Today was the most productive day ever. I caught up on a TON of things that I thought that I’d never have the time to finish before Friday. I graded an enormous stack of papers, put a ton of grades into the computer gradebook, made most of my copies for the rest of the week, had 2 meetings, and left work early. I didn’t have any tutoring sessions booked for tonight, so I was home at 4:30, worked out, showered, and have time to indulge in guilty-pleasure tv? AWESOME. I also only have 2 more chapters to finish of my book – which I still have time to do before bed. YAY!!! Not bad for a day when I totally overslept and didn’t work out this morning. My lunch for tomorrow is even made, saving me an extra 10 minutes tomorrow morning….
So I’m currently watching the Voice – mostly because I like to hear pretty singing – and also because I’m trying to figure out why Cee Lo has midget arms. Sometimes I wonder what it would be like to be famous – but mostly I just wonder what it would feel like to be REALLY talented at something. Just gifted – really really awesome at SOMETHING. I feel like I’m mediocre at a lot of things. I’ve been OK at a lot of stuff over the years – piano, clarinet, ballet, speaking french – but when it comes down to being really GREAT at something – I really don’t have that thing. Maybe I’m still looking for it, maybe it doesn’t exist. I do know that I constantly feel like I’m falling just a bit short on things. This year has been especially hard on me for that. I had this really great job interview this year – got turned down in the final 2 people. Then I was nominated for this teaching award with a big monetary prize – fell short in the last 30 finalists. Was nominated for another teaching award – fell short again. I have NO IDEA why I am so disappointed by these shortfalls either.
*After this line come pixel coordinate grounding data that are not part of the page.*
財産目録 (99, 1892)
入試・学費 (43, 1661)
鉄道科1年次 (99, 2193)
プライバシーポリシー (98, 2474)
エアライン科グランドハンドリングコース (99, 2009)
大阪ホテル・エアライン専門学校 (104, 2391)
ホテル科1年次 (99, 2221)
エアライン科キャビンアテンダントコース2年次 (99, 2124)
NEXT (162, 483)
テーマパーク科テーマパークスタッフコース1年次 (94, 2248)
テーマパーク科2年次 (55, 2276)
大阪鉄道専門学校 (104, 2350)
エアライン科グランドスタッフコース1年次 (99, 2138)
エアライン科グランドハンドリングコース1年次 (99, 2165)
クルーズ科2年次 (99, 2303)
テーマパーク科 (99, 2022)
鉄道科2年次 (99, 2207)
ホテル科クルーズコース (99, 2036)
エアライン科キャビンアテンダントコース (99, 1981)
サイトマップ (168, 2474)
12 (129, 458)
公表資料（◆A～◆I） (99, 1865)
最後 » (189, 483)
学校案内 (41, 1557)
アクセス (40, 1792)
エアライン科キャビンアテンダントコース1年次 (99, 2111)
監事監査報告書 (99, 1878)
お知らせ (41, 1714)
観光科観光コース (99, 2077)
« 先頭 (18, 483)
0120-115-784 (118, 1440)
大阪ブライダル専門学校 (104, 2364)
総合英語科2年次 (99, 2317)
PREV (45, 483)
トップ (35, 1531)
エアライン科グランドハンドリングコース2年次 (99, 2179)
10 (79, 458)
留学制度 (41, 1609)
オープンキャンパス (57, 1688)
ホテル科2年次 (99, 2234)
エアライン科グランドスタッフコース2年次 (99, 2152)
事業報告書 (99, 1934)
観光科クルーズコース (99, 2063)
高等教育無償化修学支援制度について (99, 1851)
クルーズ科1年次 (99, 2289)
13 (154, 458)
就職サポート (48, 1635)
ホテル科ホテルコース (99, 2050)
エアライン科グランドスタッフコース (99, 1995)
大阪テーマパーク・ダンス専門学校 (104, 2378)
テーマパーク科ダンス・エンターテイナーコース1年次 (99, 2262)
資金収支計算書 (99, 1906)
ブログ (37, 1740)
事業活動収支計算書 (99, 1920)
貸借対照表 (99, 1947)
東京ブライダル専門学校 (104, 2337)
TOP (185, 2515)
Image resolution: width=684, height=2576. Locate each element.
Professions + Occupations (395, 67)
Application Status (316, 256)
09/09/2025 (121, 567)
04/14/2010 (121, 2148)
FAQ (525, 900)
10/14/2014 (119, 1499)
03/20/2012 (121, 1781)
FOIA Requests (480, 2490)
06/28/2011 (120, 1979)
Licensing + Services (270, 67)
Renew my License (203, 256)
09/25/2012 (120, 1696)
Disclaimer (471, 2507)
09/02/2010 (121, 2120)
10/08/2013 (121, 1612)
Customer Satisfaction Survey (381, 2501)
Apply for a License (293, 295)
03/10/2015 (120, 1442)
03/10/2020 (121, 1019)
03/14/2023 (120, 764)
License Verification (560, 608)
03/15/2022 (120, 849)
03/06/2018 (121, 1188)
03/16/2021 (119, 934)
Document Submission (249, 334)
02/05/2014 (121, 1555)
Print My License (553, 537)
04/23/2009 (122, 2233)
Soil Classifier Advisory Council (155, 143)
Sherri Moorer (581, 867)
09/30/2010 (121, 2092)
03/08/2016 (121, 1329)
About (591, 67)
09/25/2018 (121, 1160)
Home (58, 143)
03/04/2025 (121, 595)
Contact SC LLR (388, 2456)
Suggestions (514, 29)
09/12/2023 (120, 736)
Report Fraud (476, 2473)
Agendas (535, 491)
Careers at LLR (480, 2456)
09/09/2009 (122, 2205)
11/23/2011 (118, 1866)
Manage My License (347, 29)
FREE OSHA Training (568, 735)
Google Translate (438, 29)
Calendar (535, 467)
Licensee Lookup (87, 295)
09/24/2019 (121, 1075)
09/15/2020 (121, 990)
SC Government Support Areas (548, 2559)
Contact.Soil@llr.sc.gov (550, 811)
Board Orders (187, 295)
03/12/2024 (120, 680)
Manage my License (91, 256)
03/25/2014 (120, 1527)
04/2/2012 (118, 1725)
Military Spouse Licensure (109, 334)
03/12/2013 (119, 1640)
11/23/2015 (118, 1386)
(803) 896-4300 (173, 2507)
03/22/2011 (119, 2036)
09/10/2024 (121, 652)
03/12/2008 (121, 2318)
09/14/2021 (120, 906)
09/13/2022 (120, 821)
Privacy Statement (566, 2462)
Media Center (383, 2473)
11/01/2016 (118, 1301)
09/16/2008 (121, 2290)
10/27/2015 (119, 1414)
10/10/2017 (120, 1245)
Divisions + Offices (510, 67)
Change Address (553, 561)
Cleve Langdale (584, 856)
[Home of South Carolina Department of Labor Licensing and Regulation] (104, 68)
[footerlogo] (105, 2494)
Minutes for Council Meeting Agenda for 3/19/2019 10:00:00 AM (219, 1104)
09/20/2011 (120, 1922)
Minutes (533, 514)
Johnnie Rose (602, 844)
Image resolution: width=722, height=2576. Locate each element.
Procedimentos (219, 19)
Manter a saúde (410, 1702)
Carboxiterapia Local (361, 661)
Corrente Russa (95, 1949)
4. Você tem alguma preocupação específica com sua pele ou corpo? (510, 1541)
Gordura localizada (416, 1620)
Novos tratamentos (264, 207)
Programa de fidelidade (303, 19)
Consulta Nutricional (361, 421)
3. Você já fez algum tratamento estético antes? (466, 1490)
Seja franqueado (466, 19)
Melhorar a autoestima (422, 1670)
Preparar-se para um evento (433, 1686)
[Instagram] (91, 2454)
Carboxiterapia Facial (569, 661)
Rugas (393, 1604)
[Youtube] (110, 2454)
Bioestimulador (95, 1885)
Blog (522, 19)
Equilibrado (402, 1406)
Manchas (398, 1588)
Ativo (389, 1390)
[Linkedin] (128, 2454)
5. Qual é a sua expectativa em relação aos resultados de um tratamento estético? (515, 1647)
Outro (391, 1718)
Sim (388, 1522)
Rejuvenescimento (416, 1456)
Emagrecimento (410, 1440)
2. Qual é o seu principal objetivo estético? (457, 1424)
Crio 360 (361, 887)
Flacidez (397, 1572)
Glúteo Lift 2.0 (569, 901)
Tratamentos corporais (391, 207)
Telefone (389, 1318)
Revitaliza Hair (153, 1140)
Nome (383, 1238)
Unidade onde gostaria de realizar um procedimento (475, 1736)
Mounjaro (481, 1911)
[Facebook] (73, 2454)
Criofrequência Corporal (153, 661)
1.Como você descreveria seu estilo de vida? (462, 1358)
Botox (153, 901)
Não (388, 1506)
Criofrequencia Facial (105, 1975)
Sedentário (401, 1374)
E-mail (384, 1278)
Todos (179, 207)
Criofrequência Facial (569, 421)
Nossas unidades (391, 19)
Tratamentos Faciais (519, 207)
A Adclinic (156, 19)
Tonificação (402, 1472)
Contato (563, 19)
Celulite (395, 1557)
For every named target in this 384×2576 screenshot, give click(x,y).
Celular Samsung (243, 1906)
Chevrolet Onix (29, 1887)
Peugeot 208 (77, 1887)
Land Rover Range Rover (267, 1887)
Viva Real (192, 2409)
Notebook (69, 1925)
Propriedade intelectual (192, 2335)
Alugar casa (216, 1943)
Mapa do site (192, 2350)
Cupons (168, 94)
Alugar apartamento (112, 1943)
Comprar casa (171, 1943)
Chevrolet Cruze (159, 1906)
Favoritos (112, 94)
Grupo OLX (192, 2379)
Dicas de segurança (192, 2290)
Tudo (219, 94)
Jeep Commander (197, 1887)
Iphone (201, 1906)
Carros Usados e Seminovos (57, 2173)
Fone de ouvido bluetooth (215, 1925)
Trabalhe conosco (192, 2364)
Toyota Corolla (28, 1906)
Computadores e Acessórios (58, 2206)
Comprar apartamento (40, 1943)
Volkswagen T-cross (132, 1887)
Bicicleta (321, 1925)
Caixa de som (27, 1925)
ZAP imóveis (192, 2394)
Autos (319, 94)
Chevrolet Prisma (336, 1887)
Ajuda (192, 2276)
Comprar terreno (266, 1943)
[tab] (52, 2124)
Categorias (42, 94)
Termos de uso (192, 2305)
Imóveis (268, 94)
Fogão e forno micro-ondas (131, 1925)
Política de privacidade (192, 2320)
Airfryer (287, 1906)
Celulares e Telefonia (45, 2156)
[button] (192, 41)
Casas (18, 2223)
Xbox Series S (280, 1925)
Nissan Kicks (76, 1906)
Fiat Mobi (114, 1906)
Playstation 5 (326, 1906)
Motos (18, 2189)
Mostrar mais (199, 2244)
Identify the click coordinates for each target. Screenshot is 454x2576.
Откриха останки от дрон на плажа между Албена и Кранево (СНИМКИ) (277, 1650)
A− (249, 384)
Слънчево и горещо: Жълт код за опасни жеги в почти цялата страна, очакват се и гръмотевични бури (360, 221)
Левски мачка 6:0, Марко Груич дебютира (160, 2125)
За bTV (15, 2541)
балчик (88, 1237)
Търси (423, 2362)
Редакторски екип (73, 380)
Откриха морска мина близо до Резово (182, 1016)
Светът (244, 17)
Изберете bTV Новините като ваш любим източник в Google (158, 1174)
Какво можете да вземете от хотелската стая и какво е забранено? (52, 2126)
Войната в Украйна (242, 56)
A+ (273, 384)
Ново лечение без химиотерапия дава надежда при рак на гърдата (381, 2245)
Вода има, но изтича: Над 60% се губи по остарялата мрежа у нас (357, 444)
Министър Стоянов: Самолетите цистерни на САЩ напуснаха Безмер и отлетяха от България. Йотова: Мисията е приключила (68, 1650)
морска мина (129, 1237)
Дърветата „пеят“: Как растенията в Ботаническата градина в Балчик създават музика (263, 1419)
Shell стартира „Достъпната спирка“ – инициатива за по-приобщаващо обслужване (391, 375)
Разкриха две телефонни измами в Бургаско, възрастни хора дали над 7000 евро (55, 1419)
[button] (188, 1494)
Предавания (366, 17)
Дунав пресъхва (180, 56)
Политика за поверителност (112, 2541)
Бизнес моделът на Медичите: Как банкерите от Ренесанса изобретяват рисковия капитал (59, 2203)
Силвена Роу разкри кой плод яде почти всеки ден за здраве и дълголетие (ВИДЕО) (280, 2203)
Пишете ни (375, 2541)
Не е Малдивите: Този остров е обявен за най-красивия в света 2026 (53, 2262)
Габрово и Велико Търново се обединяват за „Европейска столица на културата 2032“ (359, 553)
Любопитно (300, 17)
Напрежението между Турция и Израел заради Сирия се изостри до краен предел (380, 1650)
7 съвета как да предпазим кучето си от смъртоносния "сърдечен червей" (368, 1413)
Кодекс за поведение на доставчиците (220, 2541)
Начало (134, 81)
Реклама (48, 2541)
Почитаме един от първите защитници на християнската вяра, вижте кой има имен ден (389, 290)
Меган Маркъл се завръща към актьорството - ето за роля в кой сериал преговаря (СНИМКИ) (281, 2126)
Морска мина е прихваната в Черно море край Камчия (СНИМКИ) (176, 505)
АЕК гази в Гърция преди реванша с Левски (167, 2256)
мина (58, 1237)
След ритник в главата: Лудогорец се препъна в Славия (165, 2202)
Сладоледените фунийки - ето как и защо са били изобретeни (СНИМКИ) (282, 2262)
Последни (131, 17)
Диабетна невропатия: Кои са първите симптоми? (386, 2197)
I mean it was the first 2 times in 9 years that I’ve ever been nominated for anything like that at all. I never expected to win – but the closer that you get to the final group of something, its harder and harder not to get your hopes up. I do try to stay positive about things – which no one ever believes because I have a reputation as being a pessimist (being realistic does NOT mean that you expect bad things – it means you mentally prepare for both positive and negative consequences. Nothing irks me more than people calling me negative). But its hard to maintain positivity when you’ve had a pretty disappointing year.
I’m thinking of trying to do something that’s just for myself this summer. I don’t know what yet – maybe french or ballet class – maybe something totally new and different like kung fu – which my chiropractor often suggests to me. Of course it does all come down to time and money. If I can find something at a convenient time & a reasonable price – something that isn’t too common in Chicago – I’ll sign up immediately. I feel like I need to spend time with other adults outside of the insanely busy and frustrating realm of education. I feel like over the years that my career has almost made it impossible for me to have friends. The people that I work with are like family to me – they’re awesome people – but I feel like I don’t have ‘friends’ anymore. I don’t have people to shop with or go to the movies with, or call when I’ve had a crappy day. I mean I guess I could post a ‘I need non-teacher friends/I’m not a crazy stalker/murderer’ ad on craigslist. But that usually results in creepy emails from old men looking for three-somes. Where do adults that have 2 jobs and 20 minutes a week to themselves meet friends? Is it worth making new friends if you don’t have time to invest in a real relationship with them? Quite frankly, I’m amazed that I can manage to talk to my boyfriend for more than 20 minutes a week. Considering how much attention he requires, I’m amazed that he hasn’t lost interest in watching me sleep in a deep coma all weekend. Thankfully the weather is finally getting a little bit better – so hopefully we can at least get outside now.
Oh well – back to vegging out and wondering about Cee Lo’s arms. They’re just so SHORT. How does he type?